See below for a joke:

xkcd

Then to submit the job to run this assembly, type: sbatch run_assembly.sh. This will submit the job to the queue. To check and see whether your job has started running or not, type: squeue. This will display your job information and if it is running you should see an “R” under the “ST” header. You will notice that the assembly run on cerberus will be done significantly faster than if it were run on your laptop computer.

Checking assembly results

Once you are done with SPAdes assembly (by typing squeue and checking if there is no job shown in the status), use Quast to assess assembly results. You can either view the results on cerberus using the less command or download the results to your laptop using the rsync command, then viewing them locally.

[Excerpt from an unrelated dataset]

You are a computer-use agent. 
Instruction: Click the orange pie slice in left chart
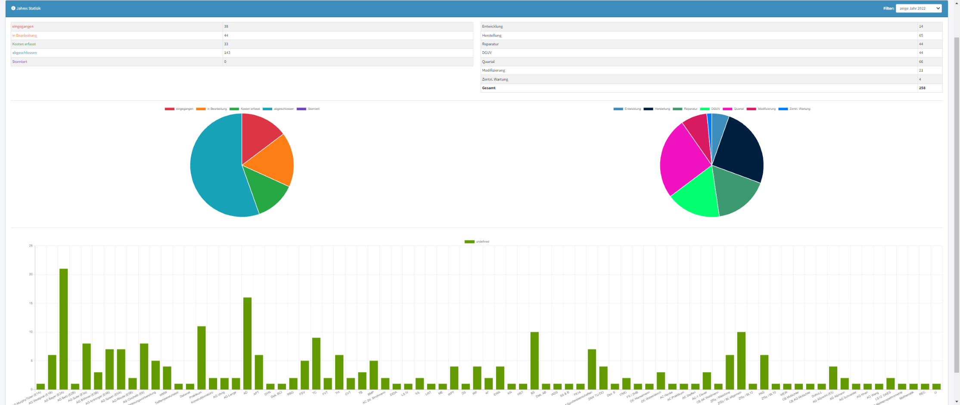271,162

If you download the Quast results, you will be able to see graphs and plots generated by the tool.

Viewing assemblies with Bandage

After assembling genomes using SPAdes or other assemblers, sometimes it is good have a graphical overview of how good the assembly really is. To do that, you can use a graphical tool known as “Bandage” to view connections between the contigs. If an assembly has very convoluted graph paths, you would see this quite quickly. Ideally, if you have one-to-one connection between contig edges, that means the assembler had figured out the optimal path between the contigs and it has made connections between them in the .gfa file that it produces. Bandage can take this file with the .gfa extension and produce a graphical representation of contigs and their connections to other contigs.

The tool is graphical and you will need to visit this website to download the version compatible with your computer’s OS.

https://rrwick.github.io/Bandage/

An example of what the Salmonella enteria assembly looks like for me is shown below.

*S. enterica* assembly

The thicker arcs are contigs and the thinner arcs connecting the thicker ones mean that these contigs should be physically linked. The SPAdes assembler has determined that even though they are separate contigs, there is information indicating that they should be linked. Those in the bottom without any links indicate singletons that have no known physical links to other contigs. These could be either artefacts of assembly and not part of the genome (usually very small contigs) or plasmids. Plasmids are extra-chromosomal DNA that encode things like virulence factors or other genetically selfish elements.

Transfer metagenomic data to cerberus for next week

After you are done running SPAdes and checking the assembly results using Bandage, run the rsync command again to upload the trimmed metagenomic data you have downloaded to your laptop. Follow the example I have provided earlier (scroll up) to see how to use rsync to the data folder on cerberus.